UC5 - Flight Diversion Prediction

Flight diversion prediction addresses the challenge of identifying when aircraft must be rerouted to alternate airports due to severe weather, medical emergencies, or technical malfunctions. These rare events create significant operational disruptions and impose economic burdens on airlines and airports, particularly at capacity-constrained facilities where unexpected diversions can cause cascading delays.

The primary challenge in developing diversion prediction models lies in the extreme class imbalance of historical datasets. In the BTS database analysis, only 127 flights out of approximately 60,000 were recorded as diverted, making it difficult to train effective machine learning models. To address this limitation, we employed synthetic data generation using a Gaussian Copula model specifically trained on the small subset of diverted flights. The generated synthetic diversion cases were then combined with real data to create a more balanced training dataset for predictive modeling. Results demonstrated that models trained on the augmented dataset consistently outperformed those using only real data, with improvements across all classification metrics including precision, recall, and F1-score for diversion prediction.

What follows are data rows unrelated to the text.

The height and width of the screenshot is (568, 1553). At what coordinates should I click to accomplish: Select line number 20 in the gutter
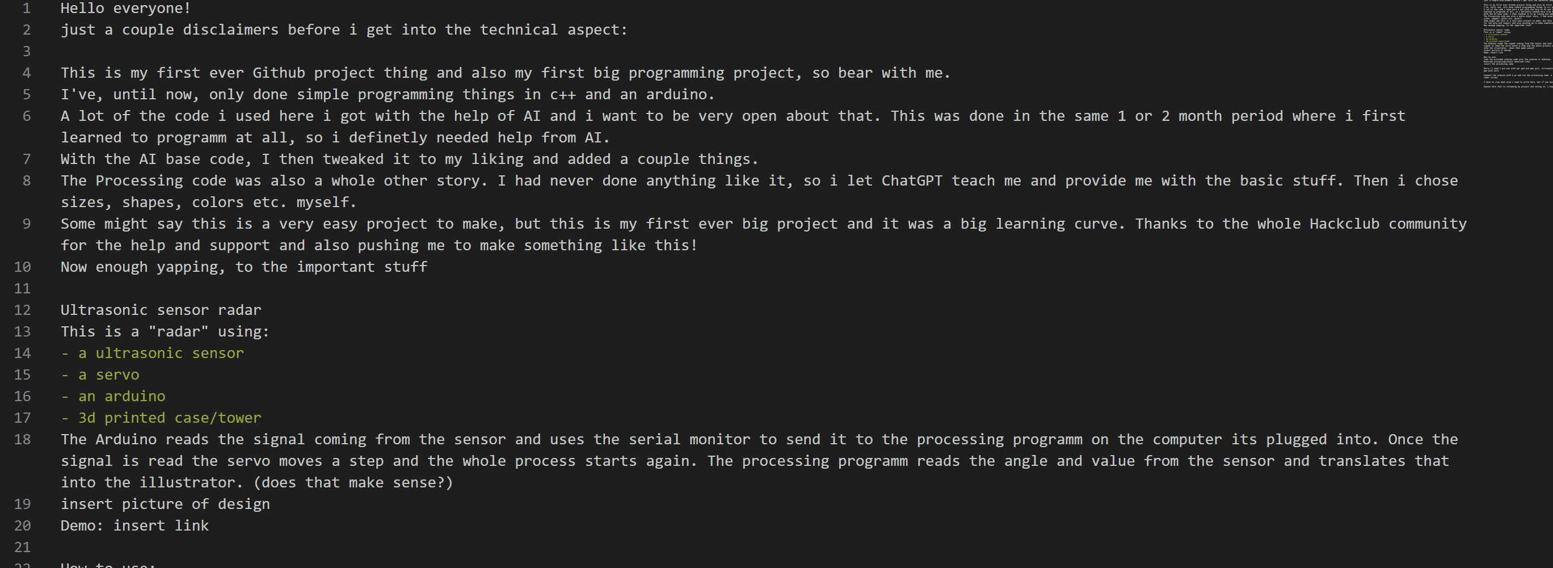[22, 525]
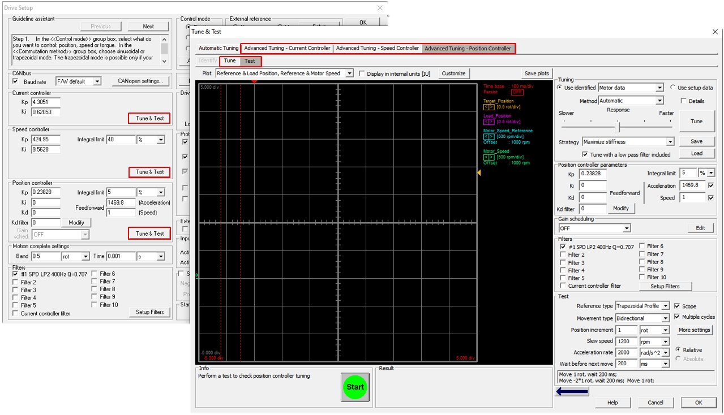
Task: Open More settings in the Test section
Action: [x=694, y=330]
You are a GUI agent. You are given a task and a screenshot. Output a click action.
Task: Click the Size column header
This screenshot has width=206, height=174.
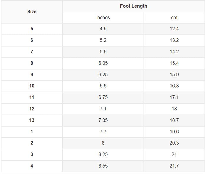(x=32, y=12)
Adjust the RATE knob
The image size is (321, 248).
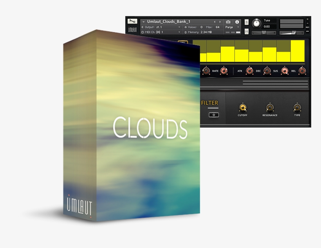coord(224,71)
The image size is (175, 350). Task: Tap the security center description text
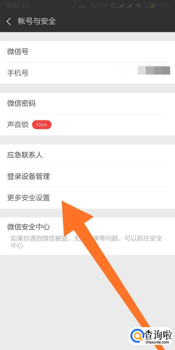(x=86, y=242)
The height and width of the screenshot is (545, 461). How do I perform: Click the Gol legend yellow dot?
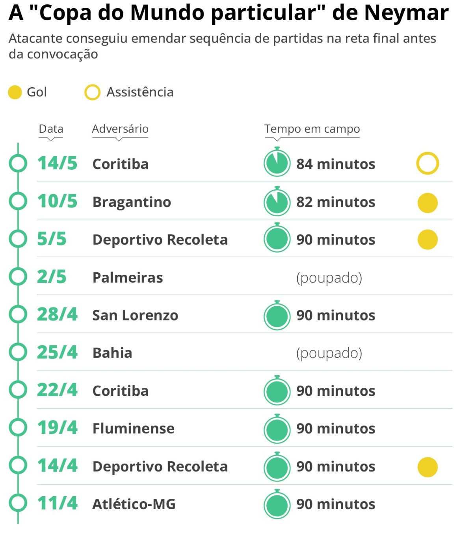click(x=15, y=92)
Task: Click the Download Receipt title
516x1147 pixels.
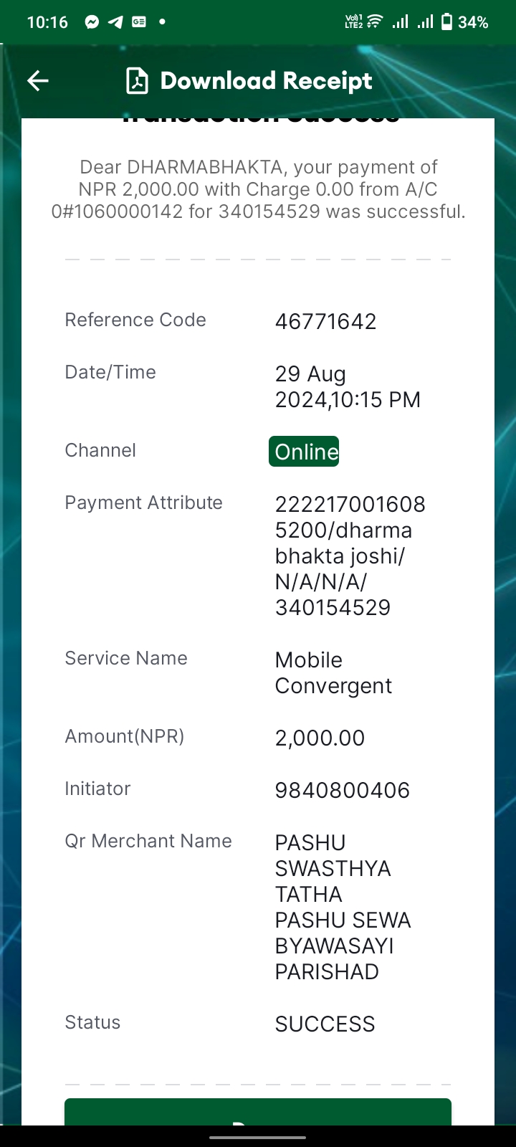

However, the evaluation revealed that synthetic data augmentation alone cannot overcome the absence of critical operational features such as real-time weather conditions and air traffic congestion data, which are likely essential for accurate diversion prediction. While synthetic data generation mitigated class imbalance issues, overall predictive performance remained limited due to the lack of strongly correlated features in the original dataset. More detailed results and comprehensive analysis will be published in a deliverable currently under review.